柔道・野村忠宏の引退会見全文4「未練はないです」
後輩たちへのエール
日本経済新聞:それは、そこまでの自分を今、つくり上げられなかったという。 野村:そうです。中で本当に技術で考えたときに相手の右の奥襟を取られた。取られたんですけど、まずその時点で組み手の自分の甘さが、まずそこ組まれないために、そこのやっぱり甘さがまず出たっていうのと、うーん。本来であれば相手がそのね、反応として裏投であったり違う返し技っていうのも反応としてはね、全然ありですけど、来た瞬間に狙ってしまったんですよね。 日本経済新聞:狙う。 野村:狙う。あ、これに行って、自分が裏投にいってみようかなと。だから反応じゃなくて、頭で考えちゃったんです。その時点で失格ですね。 日本経済新聞:やっぱり、どういう選手であるかどうかを知らなかった。 野村:知りませんでした。ただ力が強くて、強引に技を掛けてくるっていうタイミングにね、払い腰とか、そういう系のものは、だいたい寝技もしんどいって話。それくらいの情報は知ってましたけど。はい。
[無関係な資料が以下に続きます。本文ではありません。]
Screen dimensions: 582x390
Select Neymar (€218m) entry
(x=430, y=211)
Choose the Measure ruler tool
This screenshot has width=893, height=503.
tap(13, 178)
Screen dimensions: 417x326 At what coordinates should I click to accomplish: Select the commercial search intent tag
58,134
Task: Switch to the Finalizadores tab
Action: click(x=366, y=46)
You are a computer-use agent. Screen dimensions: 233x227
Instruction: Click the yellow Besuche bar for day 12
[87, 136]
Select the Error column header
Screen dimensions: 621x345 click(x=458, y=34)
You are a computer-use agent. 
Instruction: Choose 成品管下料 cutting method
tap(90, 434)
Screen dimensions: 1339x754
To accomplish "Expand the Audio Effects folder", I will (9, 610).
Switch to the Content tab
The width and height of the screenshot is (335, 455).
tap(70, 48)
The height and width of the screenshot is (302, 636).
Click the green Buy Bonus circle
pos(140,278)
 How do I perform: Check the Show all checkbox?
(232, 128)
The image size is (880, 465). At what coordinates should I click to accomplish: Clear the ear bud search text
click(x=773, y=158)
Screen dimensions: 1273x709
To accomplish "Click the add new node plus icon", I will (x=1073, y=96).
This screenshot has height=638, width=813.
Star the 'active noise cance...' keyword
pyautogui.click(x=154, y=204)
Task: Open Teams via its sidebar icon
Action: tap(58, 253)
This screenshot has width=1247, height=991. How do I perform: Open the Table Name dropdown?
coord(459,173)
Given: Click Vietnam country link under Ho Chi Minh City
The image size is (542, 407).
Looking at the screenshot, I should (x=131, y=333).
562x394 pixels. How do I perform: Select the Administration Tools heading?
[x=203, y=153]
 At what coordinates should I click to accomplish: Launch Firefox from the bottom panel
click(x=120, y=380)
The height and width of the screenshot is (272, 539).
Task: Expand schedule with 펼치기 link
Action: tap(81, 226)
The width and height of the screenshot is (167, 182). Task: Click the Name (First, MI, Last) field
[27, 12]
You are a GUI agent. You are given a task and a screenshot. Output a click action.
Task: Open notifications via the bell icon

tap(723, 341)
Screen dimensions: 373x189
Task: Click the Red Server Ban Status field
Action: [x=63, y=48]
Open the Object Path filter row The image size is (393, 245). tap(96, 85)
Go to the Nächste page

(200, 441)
腰に手が入ってきたときに、自分の体を本当に10センチ、15センチでもいいから、横にずらすとかね。うーん。そういうその瞬間の防御方法、対処方法っていうのができなかった。 日本経済新聞:分かりました。ありがとうございます。 日刊スポーツ:引退発表をした24日なんですけども、世界柔道の60キロ級が行われた日で、それはたまたまだったのか、それとも後輩への何かメッセージみたいなものが込められているのかっていうのは。 野村:たまたまです。 日刊スポーツ:この世界柔道の結果、今回、金メダルもたくさん取ったんですけども、来年に向けて期待というか、柔道界、どういうふうになりそうだっていうのはありますかね。 野村:そうですね。本当にここ数年、軽量級、60キロ級、66キロ級、73キロ級が、本当に力のあるいい選手がそろっていて。けど、中量、重量級っていうのは若干ちょっとね、まだまだ甘いのかなっていう認識の下で見てたけど、今回、井上監督が率いる全日本のチーム、中量級も重量級も、各階級、本当に選手のみんな頑張っていい結果を収めて、おお、強くなってきたなって。来年のリオに向けていい形をつくれてきたな、いい柔道をつくれてきたなって、そういう目では見てましたね。 ただ、やっぱり、毎年開催の世界選手権と、4年に1回のオリンピック、これは別物。その認識っていうのは今回の結果で、浮かれるんじゃなくて、オリンピックは別物っていうそういう認識でさらに強化して、厳しい柔道やってほしいなって。